From nearby stores, I would usually pick up any of the following — a dozen pork-shrimp siomai from Hen Lin or a Cheesy Beef Pinatubo from Jamaican Pattie or a spicy beef doner with cheese from Turks or a Baecon Ko burger from Frappe Connection or a two-piece fried chicken with Yangchao fried rice or panic canton from MarJim’s Chicken Corner — or in a rush, even some random items from 7-Eleven.

And after work, I would usually pop in at  Z Bar, just a few blocks from the office, for few beers — that is, if I get off work before the 4 a.m. closing time. Otherwise, I would walk a few more blocks down Kamagong Street to Tapadera, a 24-hour watering hole (except on Saturdays and Sundays when it’s closed).

Anyway. I wasn’t trying to impress the bosses with my insistence on being at the office. I was merely avoiding the obvious domestic distractions, which for me were mainly a bed beckoning for me to take a nap, which could easily stretch out to two hours, and a guitar teasing me into trying out a song I had just learned from a YouTube tutorial as if the other internet click-bait distractions weren’t enough.

On the other hand, the office had some attractive amenities for keyboard-thumpers like me — free air-conditioning and a steady internet connection.

Then came this coronavirus pandemic, followed shortly by a lockdown on the entire island of Luzon — and a memo from HR directing the entire editorial department to work from home.

That certainly put to good use the MacBooks and iPhones that the office issued to everyone, especially for the reporters who still had to venture out into the field whenever necessary. Only this time, they would have to wear protective masks and carry special IDs issued by the Inter-Agency Task Force for the Management of Emerging Infectious Diseases.

Excuse me while I catch my breath. Saying the name of that government agency, even just in your head, feels like breathing through an  N95 respirator, and it would probably cause an asthmatic to have a fit of apnea.

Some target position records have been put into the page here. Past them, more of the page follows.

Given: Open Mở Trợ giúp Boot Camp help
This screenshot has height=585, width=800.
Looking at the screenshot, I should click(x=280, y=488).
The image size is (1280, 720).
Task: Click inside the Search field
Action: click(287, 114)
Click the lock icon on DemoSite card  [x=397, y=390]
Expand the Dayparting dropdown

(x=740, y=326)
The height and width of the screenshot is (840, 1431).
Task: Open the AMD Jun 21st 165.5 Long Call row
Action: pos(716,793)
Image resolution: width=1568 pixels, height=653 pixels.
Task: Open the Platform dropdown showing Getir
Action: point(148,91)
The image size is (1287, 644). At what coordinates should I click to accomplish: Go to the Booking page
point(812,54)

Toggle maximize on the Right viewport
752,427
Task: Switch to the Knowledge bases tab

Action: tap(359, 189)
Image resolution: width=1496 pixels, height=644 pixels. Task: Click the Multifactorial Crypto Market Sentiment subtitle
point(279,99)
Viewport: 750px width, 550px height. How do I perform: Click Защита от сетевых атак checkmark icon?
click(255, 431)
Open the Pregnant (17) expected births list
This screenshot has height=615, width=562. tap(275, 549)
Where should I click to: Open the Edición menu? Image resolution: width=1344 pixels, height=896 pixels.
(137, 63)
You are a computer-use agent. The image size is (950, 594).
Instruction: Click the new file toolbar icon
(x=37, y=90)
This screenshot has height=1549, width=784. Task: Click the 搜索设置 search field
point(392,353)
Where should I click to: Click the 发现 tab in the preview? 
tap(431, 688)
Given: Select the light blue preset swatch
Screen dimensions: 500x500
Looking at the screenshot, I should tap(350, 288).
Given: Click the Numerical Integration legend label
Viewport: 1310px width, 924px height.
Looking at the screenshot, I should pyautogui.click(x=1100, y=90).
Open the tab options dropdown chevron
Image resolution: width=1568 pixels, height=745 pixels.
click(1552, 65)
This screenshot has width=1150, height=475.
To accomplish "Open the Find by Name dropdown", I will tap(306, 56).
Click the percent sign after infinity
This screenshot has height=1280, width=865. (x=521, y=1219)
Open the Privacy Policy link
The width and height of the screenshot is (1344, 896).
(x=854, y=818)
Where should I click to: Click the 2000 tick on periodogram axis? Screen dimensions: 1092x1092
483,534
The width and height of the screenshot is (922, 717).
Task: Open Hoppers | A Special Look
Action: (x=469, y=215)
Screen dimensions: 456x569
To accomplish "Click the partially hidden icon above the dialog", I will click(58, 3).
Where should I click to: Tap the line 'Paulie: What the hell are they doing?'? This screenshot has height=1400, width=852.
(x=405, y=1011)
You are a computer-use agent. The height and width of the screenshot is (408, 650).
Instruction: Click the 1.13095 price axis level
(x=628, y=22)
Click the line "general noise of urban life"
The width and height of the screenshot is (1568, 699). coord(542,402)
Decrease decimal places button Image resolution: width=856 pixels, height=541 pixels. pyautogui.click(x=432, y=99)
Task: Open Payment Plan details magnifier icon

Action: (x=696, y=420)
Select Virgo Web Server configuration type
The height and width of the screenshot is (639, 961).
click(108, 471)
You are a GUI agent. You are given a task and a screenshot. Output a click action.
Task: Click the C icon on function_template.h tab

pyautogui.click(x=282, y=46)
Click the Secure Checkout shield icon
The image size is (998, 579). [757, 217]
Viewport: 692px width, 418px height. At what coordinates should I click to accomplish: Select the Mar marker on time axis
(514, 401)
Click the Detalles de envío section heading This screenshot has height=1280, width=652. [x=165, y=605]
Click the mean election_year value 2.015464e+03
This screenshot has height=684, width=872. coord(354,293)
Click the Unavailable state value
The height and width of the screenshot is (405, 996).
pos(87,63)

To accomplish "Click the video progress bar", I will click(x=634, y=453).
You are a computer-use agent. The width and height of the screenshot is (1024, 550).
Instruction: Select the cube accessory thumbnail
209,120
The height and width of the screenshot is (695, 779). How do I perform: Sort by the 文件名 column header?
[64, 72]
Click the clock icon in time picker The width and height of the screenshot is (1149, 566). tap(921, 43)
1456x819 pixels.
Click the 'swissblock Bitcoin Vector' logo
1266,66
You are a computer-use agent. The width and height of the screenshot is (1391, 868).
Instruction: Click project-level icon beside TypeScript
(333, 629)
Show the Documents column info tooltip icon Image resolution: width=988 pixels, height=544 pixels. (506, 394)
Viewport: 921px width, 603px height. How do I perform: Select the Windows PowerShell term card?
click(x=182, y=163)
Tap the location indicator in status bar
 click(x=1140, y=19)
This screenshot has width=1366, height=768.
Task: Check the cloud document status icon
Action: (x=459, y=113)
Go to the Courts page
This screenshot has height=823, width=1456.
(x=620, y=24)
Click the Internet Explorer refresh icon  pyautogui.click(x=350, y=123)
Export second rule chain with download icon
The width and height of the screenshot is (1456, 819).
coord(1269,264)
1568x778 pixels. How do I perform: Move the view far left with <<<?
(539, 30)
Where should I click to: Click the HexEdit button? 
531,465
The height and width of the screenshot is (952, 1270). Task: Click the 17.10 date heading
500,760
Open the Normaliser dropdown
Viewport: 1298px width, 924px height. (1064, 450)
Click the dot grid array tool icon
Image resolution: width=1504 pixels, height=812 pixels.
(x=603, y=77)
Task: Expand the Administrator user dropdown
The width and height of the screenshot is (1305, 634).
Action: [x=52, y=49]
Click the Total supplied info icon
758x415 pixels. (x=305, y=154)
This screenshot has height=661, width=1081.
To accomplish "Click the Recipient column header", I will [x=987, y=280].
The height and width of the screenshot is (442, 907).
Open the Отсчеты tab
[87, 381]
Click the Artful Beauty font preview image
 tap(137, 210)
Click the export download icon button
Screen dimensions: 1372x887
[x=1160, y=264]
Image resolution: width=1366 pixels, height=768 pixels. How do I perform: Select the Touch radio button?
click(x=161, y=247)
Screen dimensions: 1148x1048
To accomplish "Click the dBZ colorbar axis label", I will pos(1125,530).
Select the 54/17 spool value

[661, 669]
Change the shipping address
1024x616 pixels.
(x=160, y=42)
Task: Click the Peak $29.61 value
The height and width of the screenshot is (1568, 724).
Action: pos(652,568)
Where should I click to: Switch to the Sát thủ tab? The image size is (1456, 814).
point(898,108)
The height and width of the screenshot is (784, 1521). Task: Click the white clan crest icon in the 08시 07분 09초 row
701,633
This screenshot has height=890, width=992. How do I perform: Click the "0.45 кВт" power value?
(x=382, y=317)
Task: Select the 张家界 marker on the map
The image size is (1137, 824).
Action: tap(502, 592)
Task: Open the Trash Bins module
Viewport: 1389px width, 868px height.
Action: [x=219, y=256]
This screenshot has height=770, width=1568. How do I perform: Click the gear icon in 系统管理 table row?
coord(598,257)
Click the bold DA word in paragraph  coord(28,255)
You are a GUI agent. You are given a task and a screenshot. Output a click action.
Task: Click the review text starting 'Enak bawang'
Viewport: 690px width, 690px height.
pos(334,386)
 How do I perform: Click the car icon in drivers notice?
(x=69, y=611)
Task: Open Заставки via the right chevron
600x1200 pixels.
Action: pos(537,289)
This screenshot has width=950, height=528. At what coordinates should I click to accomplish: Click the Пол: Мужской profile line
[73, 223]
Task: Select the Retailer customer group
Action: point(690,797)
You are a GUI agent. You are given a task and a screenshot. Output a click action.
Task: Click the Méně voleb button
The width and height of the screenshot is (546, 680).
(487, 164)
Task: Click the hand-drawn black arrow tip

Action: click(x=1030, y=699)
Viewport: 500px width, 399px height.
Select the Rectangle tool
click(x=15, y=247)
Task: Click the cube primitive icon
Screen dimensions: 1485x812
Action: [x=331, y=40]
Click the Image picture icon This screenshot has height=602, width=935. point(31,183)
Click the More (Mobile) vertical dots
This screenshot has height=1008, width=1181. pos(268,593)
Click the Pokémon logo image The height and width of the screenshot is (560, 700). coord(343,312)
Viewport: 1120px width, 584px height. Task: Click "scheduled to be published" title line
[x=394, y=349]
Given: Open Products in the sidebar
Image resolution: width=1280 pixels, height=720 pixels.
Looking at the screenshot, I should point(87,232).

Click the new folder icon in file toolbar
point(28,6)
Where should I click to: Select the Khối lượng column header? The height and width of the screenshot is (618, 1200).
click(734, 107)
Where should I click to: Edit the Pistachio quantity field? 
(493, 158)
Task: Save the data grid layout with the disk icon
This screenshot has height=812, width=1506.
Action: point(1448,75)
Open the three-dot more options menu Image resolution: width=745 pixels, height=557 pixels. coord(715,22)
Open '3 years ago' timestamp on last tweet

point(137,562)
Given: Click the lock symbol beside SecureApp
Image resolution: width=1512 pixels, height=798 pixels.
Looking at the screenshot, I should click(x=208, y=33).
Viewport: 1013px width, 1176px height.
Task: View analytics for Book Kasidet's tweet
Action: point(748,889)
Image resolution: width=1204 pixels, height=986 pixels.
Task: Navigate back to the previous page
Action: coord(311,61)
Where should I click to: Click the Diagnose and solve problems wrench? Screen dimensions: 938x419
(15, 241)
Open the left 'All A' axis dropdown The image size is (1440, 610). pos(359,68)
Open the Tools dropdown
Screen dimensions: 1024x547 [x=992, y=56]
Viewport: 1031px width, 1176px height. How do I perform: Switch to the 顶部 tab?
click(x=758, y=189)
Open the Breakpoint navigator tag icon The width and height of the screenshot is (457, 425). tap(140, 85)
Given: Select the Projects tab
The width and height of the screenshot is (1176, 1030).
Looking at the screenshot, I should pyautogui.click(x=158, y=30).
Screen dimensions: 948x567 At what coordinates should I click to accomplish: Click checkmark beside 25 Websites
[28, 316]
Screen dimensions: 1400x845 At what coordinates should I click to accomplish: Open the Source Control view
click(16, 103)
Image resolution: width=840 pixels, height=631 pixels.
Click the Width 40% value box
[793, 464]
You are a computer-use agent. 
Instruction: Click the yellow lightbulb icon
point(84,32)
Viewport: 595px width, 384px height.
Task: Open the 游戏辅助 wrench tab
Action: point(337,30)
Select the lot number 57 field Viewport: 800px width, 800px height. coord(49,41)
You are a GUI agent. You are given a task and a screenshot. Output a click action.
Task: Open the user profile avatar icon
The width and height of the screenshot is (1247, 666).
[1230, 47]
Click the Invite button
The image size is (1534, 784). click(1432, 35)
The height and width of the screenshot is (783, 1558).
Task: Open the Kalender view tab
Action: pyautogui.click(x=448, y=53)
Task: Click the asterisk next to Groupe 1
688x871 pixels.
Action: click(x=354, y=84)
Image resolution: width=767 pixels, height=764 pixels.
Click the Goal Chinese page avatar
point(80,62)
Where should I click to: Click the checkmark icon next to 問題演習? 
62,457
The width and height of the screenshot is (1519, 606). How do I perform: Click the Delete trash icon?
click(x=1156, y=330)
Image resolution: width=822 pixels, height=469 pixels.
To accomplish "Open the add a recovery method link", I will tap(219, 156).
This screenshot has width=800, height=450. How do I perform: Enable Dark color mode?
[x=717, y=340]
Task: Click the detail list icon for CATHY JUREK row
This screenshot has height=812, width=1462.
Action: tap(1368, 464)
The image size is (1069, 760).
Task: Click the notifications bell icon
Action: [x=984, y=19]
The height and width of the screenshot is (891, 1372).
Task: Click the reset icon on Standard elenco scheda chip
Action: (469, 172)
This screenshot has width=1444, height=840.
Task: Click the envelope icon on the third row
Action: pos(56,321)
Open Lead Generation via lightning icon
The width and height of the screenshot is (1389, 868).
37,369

But back to working from home. I didn’t. At least not for the first week of the lockdown — or to use the official, breath-taking term, “enhanced community quarantine.”

I got permission from HR to keep working at the office simply because I didn’t have a laptop, simply because I didn’t think it would be necessary for me to ask for one.

So I went on the usual routine, sitting alone at my work station on the second floor, with just two guards downstairs, though occasionally someone from Radyo Inquirer would flit by.

When it became obvious to me that the lockdown would last longer than I hoped it would, and that there was really no sense in my going to the office, I requested the office for a laptop — which I got a day after I made the request.

So here I am 156 days later since the lockdown in Metro Manila started, holed up at home with the MacBook Air that the office issued, which has become my work, financial, and entertainment center — and it looks like it will remain that way for a few more months.